It’s not about Millennials. The reason it’s called Millennial Samurai is that this whole new foray of mine into writing and speaking was inspired by my daughter who is a Millennial. I wanted to prepare her for the future. I have several nephews and nieces but my oldest nephew is also a Millennial. They were the original inspiration. Millennials have been given a bad name, a bad rap, where they have been characterized wrongly or rightly. They have been characterized as entitled, delusional and not embracing the Baby Boomer generation’s values.
I realized in looking at this problem that we are facing as a global community of both a problem and an opportunity, looking at the change that’s coming through the technological revolution, which I see as a tsunami of technological change, the Millennial generation, regardless of what we think of them, they will be at the tip of the generational spear as humanity encounters this tsunami. You and I will be older. I don’t know how old you are. I’m sure you know we are near what I am.
I was born two days after Kennedy was shot. My mother was so distraught. She worked for the Secretary of State under Kennedy.

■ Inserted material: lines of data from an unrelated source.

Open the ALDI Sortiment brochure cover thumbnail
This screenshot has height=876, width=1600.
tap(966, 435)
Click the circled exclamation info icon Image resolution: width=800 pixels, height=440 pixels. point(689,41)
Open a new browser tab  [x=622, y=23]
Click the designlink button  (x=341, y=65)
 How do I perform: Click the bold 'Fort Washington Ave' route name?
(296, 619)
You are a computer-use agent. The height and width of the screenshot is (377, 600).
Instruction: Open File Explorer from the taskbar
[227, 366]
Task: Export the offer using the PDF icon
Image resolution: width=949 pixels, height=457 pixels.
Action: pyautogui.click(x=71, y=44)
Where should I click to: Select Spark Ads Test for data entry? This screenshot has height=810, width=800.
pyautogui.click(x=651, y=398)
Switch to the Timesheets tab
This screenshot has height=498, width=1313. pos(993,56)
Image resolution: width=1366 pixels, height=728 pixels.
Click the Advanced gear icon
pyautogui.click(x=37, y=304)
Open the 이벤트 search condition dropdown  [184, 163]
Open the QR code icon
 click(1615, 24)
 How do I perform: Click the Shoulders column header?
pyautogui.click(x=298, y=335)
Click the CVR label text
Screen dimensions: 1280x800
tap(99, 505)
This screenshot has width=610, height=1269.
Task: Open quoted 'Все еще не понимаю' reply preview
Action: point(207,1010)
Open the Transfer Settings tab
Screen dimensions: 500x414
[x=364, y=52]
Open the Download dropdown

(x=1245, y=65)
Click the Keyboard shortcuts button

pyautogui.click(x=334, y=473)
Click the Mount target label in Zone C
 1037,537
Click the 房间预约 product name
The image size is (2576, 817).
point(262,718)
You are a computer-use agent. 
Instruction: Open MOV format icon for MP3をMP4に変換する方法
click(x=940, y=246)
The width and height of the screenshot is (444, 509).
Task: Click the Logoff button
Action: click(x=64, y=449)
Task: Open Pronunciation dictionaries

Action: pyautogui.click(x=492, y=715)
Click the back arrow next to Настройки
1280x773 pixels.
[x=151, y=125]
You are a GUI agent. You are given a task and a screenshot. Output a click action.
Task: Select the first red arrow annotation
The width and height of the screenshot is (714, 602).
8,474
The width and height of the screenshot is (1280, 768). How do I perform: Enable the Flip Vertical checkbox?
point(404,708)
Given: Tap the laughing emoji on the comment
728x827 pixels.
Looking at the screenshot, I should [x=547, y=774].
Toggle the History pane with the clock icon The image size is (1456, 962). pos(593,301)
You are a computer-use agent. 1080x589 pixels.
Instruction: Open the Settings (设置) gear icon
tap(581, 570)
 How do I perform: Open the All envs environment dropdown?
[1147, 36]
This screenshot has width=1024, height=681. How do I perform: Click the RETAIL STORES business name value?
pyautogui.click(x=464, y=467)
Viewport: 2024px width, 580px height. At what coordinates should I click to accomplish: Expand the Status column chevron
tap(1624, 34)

Regardless of what we all think of Millennials, they are at an age where humanity encounters this tide of change, they will be the first major generation at the tip of the spear to tackle these problems. I will be older. I will be more of a liability than an asset. I will be a drain on the system as I get older. I’m not going to solve the world’s problems. People that are going to have to solve the world’s problems are going to be first, the Millennial generation, the 85 million of them, the Gen Z is along with them then the Alphas. The tidal wave is going to hit them. They are going to have to deal with it. That’s why it’s Millennial Samurai. I feel that my role, our role, the Baby Boomer generation is to do everything that we can to empower this generation, to enable them, to pass down as a legacy.
What it is that we have learned? What is it that we know that they don’t know yet that we can share with them so that they become more formidable, resilient, adaptive and better at dealing with these problems quickly? How they handle these issues is going to affect you and me. We have to hope and try to encourage them to handle them effectively and appropriately. Not the way we see it, but the way they see it. They are going to inherit that world. They are going to live in that world. All these subsequent generations are going to inherit to live in that world. How they see the world and how they want the world is very important. It’s important for all of us that they make good decisions. How can we empower them and educate them to make good decisions? As we see it, give them what information we have.We are living in the most extraordinary period in human history. Embrace the change and take advantage of it to live an extraordinary life. Click To Tweet
We have five generations in the workforce at the same time. No time in history have we ever had five generations at one time. It’s imperative that we all understand each other. I love that you were saying that as Baby Boomers, we need to help them. I agree with that. I also think as Millennials, they need to help us. I consider myself to be very techie. I have been doing a show. I’m one of the veterans in shows. For years, I have been doing this. I consider myself to be very techie. Many Baby Boomers and many Gen X-ers are not techies at all. The Millennials need to look in the rearview mirror and bring us along just as much as we need to push them forward. This was the push generation too that Gen X-ers were pushing their kids out constantly. I do agree with you. Both of my kids are Millennials and very successful. My son is an Inc 500 business owner. He owns a business that debuts at 234 and Inc 500. I don’t look at Millennials as bad because my kids are great. Every generation has them.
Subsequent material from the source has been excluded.